In 1987, the Near West Side became prime real estate when the city government and major developers decided to build a new sports complex for the Chicago Bears. Earnest Gates joined forces with the Interfaith Organizing Project, a coalition of churches, to prevent the developers from leveling the neighborhood and displacing the residents. Earnest insisted that the community residents receive an economic development package that included retail stores, commercial businesses, housing, medical facilities, and employment opportunities for the community. The community united to block the government/developer coalition and prevented them from replacing their homes with the fifty yard line.
In 1990, as part of the negotiated settlement of a similar confrontation, the Chicago Bulls and Blackhawks agreed to build the United Center Stadium on the edge of the Near West Side. As part of the plan, the developers invested in the economic, residential, and retail development of the newly-renamed West Haven. They built 141 new houses on formerly vacant and abandoned lots. The city also invested $2.5 million in infrastructure for the eight-square-block area and the Bulls and the Blackhawks allocated $600,000 for more new homes. Public housing units were dispersed throughout the neighborhood to discourage unbridled gentrification. Seniors will occupy 101 of the units of a new project. When Denis Rodman was fined for swearing on television, the Chicago Bulls donated the $158,000 to help West Haven repair more houses for the elderly.
West Haven also has a new public library, a new Boys and Girls Club, a new park, and two remodeled elementary schools. The neighborhood has recruited law enforcement professionals as homeowners. Crime rates have dropped below the city’s average. Private investments are trickling in. In 1996, the first bank in 40 years opened a branch in West Haven. A Walgreen’s drugstore will arrive in 1999. Intensive landscaping—along sidewalks, streets, and paved alleys—has made the neighborhood a more attractive place to live.
Earnest found that “poor people don’t understand their condition. The leadership and the bureaucrats keep the information away from poor people and don’t allow them to make informed choices.” To replace ignorance with empowerment, Earnest and the local Central West Community Organization hold meetings twice a month in the library to keep the neighborhood informed.

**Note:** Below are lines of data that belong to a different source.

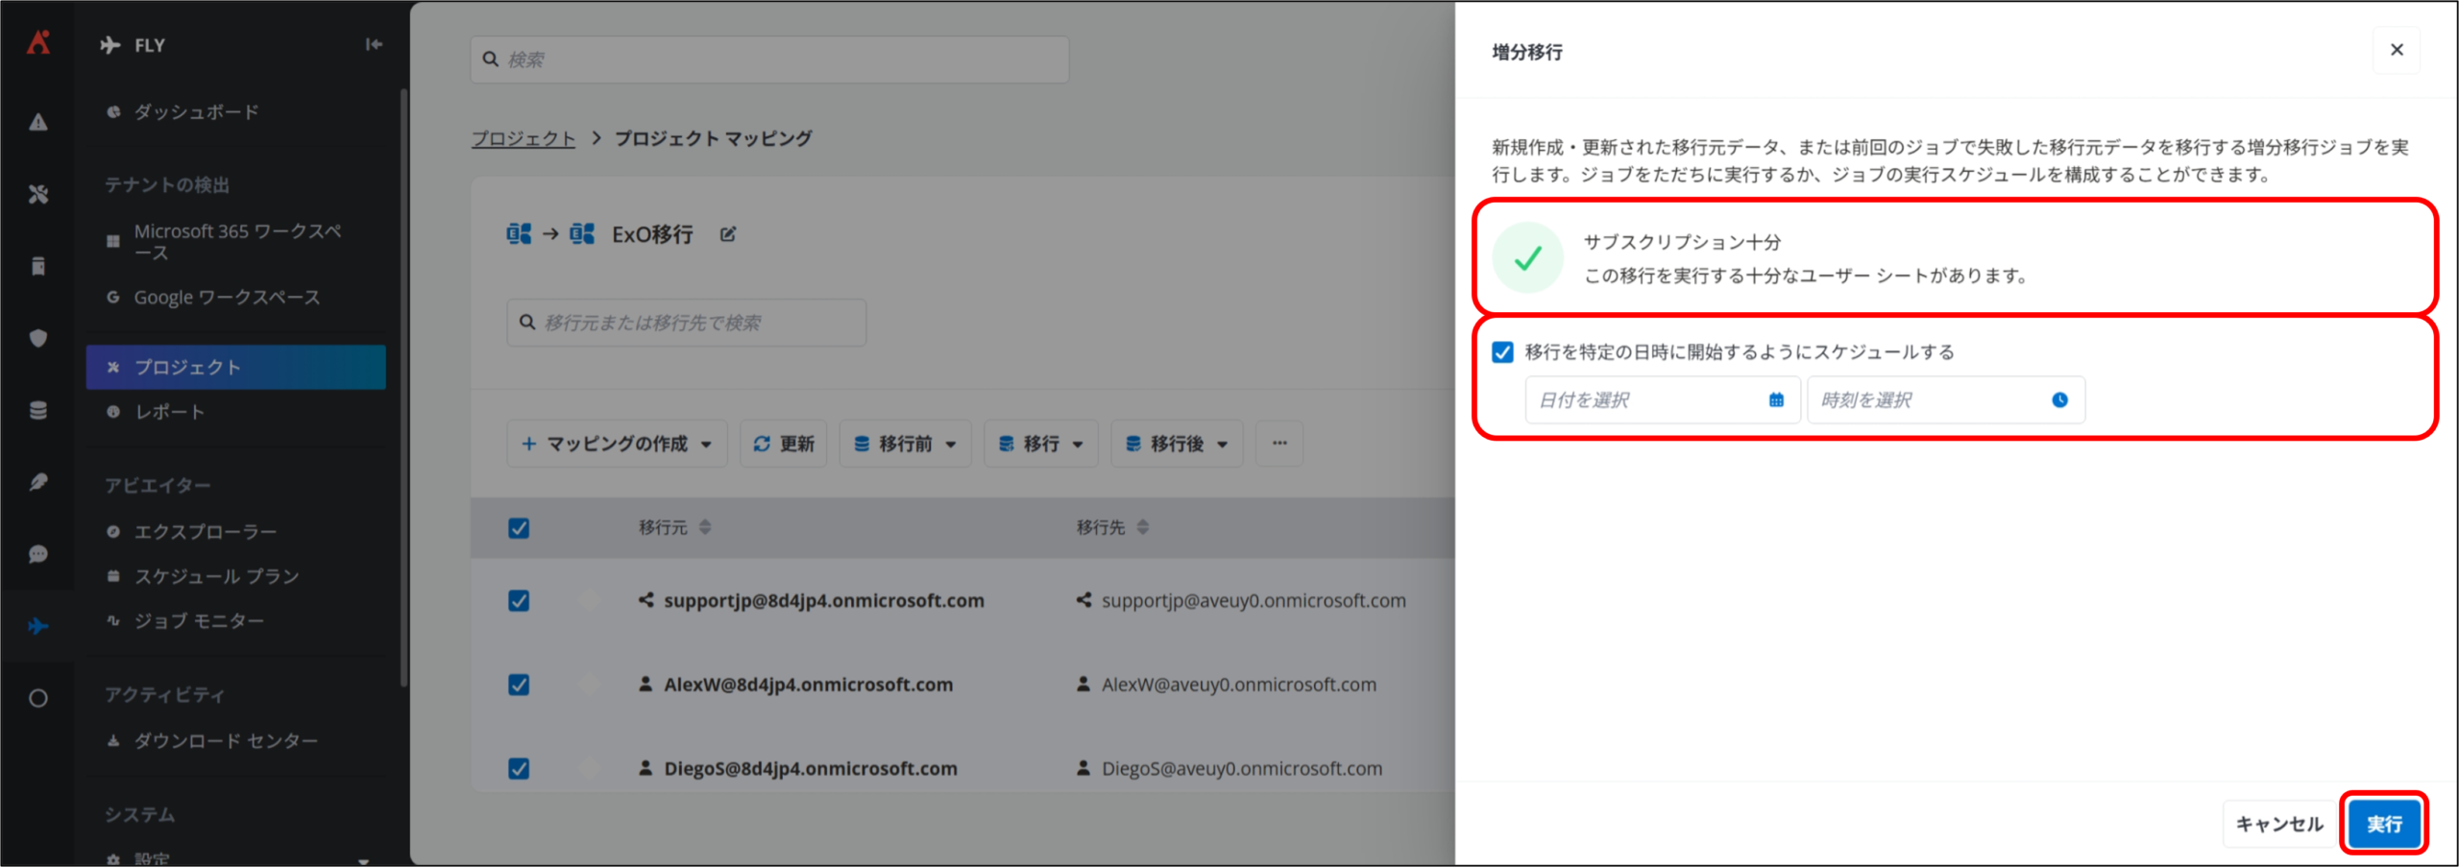Viewport: 2459px width, 867px height.
Task: Click the calendar icon in date picker
Action: (1776, 400)
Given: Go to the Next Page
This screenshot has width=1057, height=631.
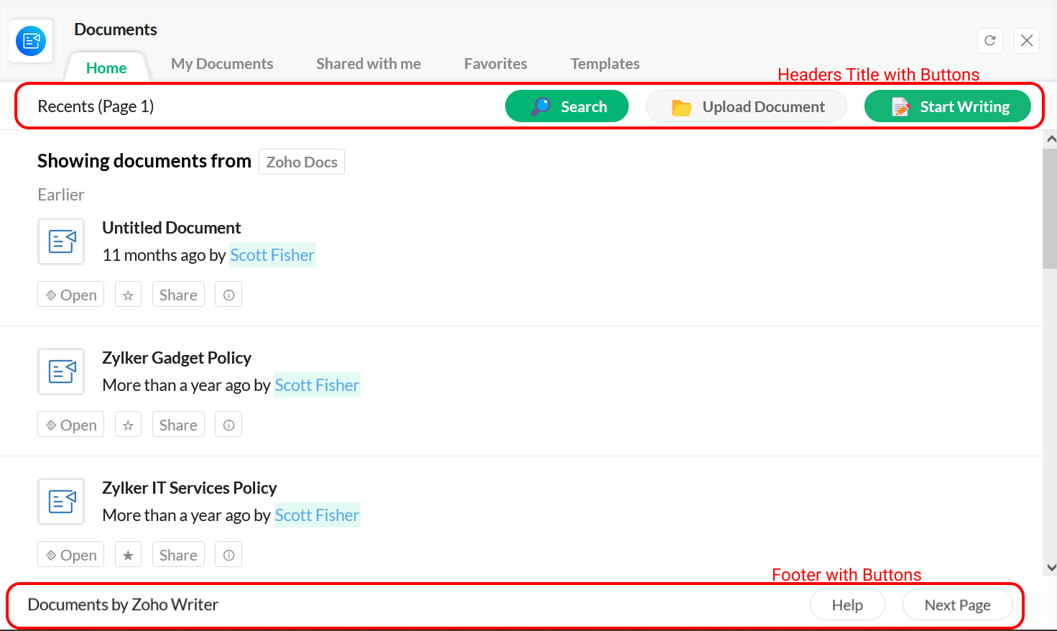Looking at the screenshot, I should (957, 604).
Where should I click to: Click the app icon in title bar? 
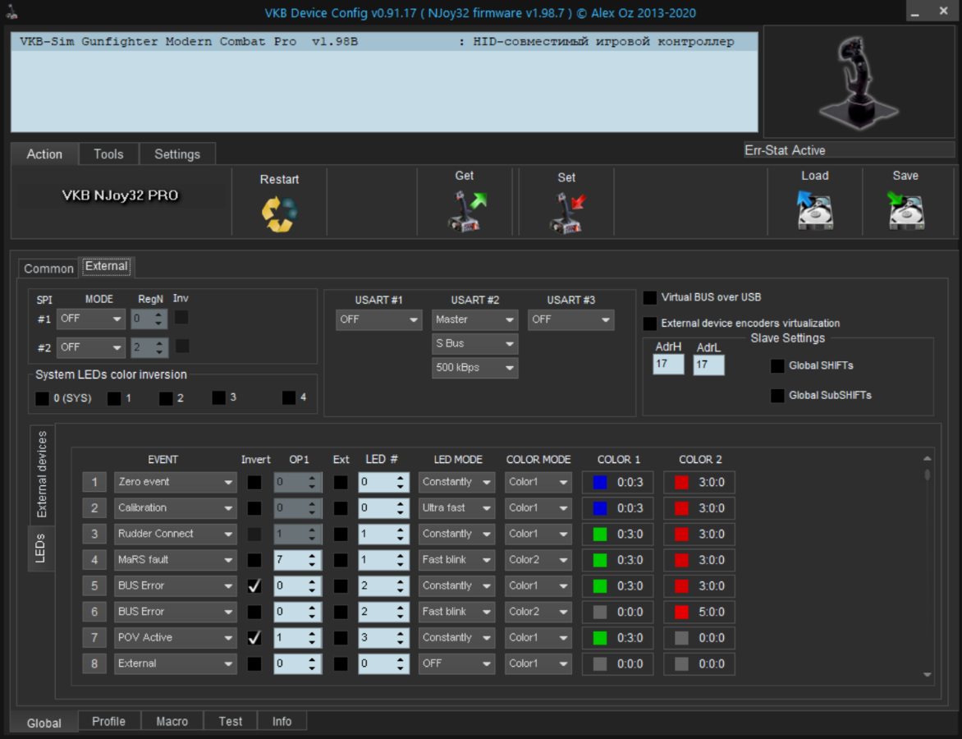click(x=10, y=11)
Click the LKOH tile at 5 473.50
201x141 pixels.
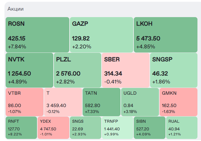point(165,35)
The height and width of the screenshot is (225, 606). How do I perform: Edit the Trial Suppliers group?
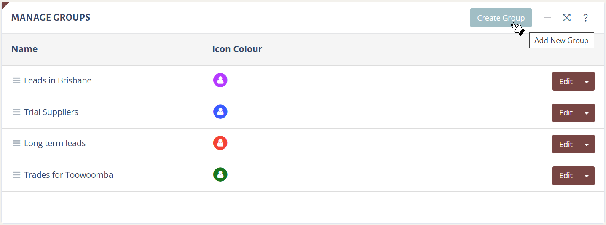click(x=566, y=113)
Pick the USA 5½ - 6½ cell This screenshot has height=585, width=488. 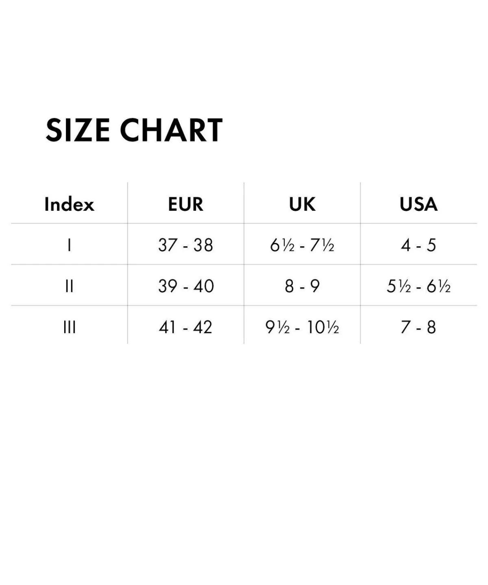(418, 286)
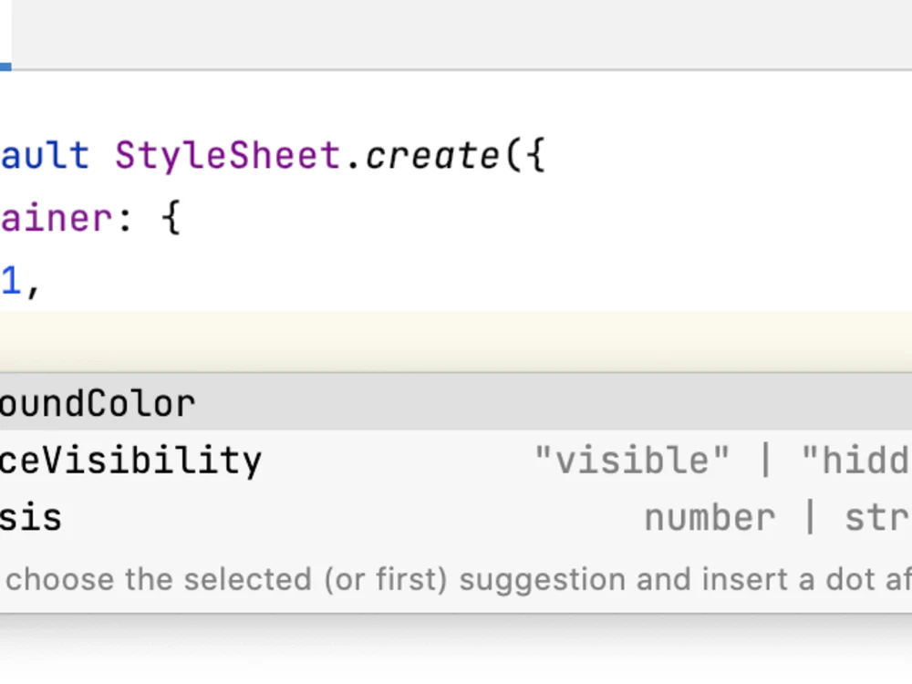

In 1978, Earnest started E. Gates Trucking with two employees. In 1998, Earnest’s company provides 35 jobs in a neighborhood where fifty-five percent of the people live below the poverty line. As an employer, he pours his efforts into a job readiness program and into finding good housing and services for welfare recipients. “It’s not enough to build housing,” he explains. “Most people think you can just throw the poor in a house and that will solve their problems. That’s like putting a Band-Aid on a heart attack.”
Despite the turmoil caused by the transformation of West Haven, all of the senior citizens are “still here,” Earnest proudly notes. He has gained strength from their courage and their faith that the community would change for the better. “It’s embarrassing to not do your best, knowing what’s gone before you, what’s at stake,” Earnest Gates explains. “If they put their future in your hands, you can’t treat it lightly.”